▶ GOAL A: Output the passage of the Black-Litterman model excerpt that opens with the words containing "# given mu, the returns" and closes with "with 2 methods)", reproducing it without any change.
▶ GOAL B: For each statement below, say whether it agrees with the Black-Litterman model excerpt. Answer yes or no, and quote the words of the excerpt that decide it: (i) The prior on μ_r is a multivariate normal centered on Π with covariance τ* Σ_r. (ii) The covariance $\Sigma_r$ can be obtained without sampling from the posterior of $r$. (iii) The function blb_with_r returns _r.

▶ EXCERPTED TEXT:
══════════════════════════════

Bar numerical differences, a perfect match! Now, what about the covariance $\Sigma_r$? To get to it, we need to sample from the posterior of $r$, which can be achieved by rewriting the function slightly (see the [Turing reference](https://turing.ml/dev/docs/using-turing/guide#treating-observations-as-random-variables) for details):

In [11]:
# black-litterman bayesian model
@model function blb_with_r(q, _r)

    global Π, Σ_r, p, ω

    if _r === missing
        # Initialize `q` if missing
        _r = Vector{Float64}(undef, n_assets);
    end

    # prior on mu
    μ_r ~ MvNormal(Π, τ* Σ_r);

    # given mu, the views are distributed as:
    _q ~ Normal(dot(p, μ_r), sqrt(ω));
    
    # given mu, the returns are distributed as:
    _r ~ MvNormal(μ_r, Σ_r);
    
    # condition the model on data
    return q
end

blb_with_r (generic function with 2 methods)

══════════════════════════════

▶ DATA ENTRIES:

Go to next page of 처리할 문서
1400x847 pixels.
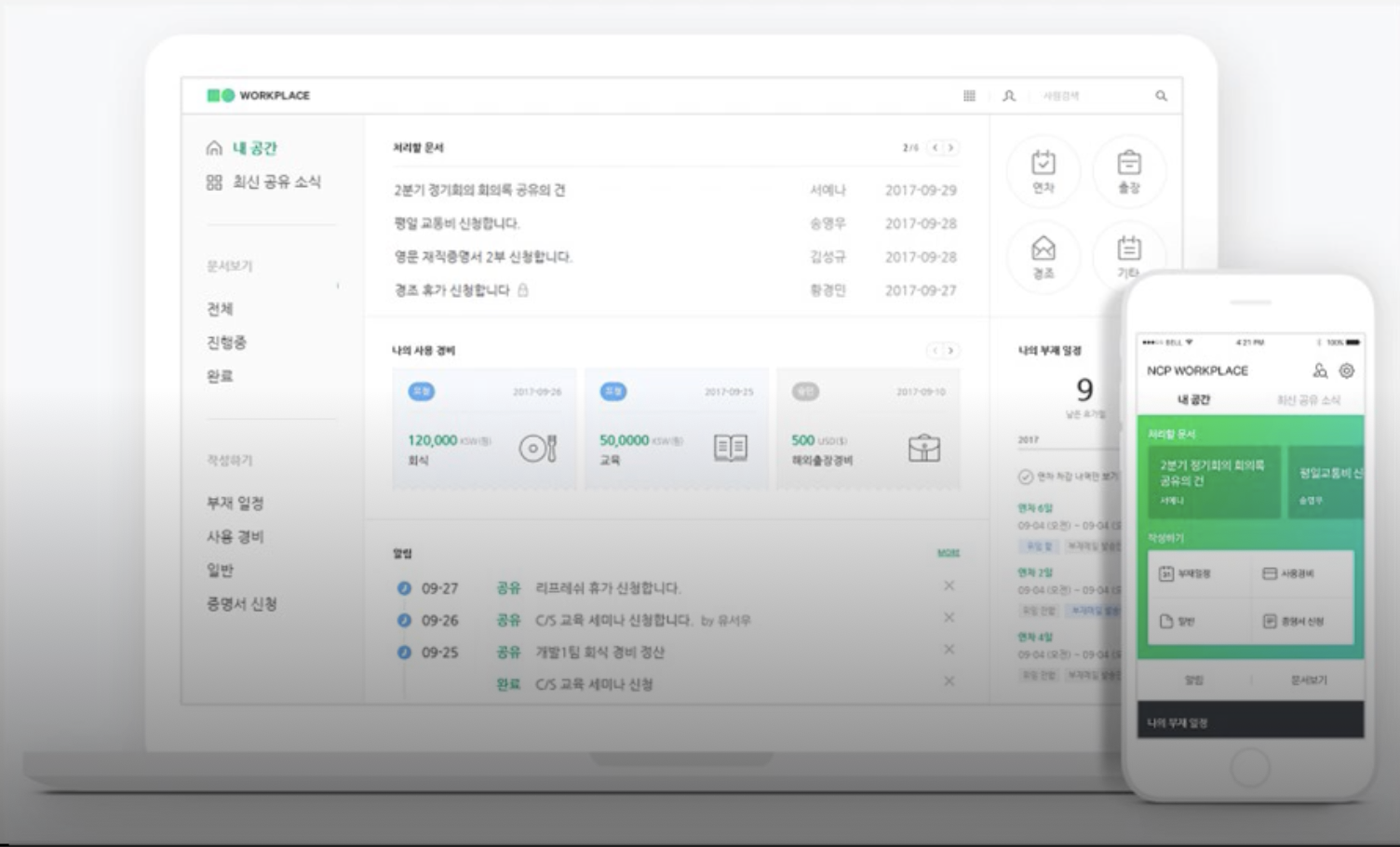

══════════════════════════════

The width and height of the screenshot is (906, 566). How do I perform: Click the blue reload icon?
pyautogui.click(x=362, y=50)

══════════════════════════════

▶ ANSWER A:
# given mu, the returns are distributed as:
    _r ~ MvNormal(μ_r, Σ_r);
    
    # condition the model on data
    return q
end

blb_with_r (generic function with 2 methods)

▶ ANSWER B:
(i) Yes. "μ_r ~ MvNormal(Π, τ* Σ_r);"
(ii) No. "To get to it, we need to sample from the posterior of $r$"
(iii) No. "return q"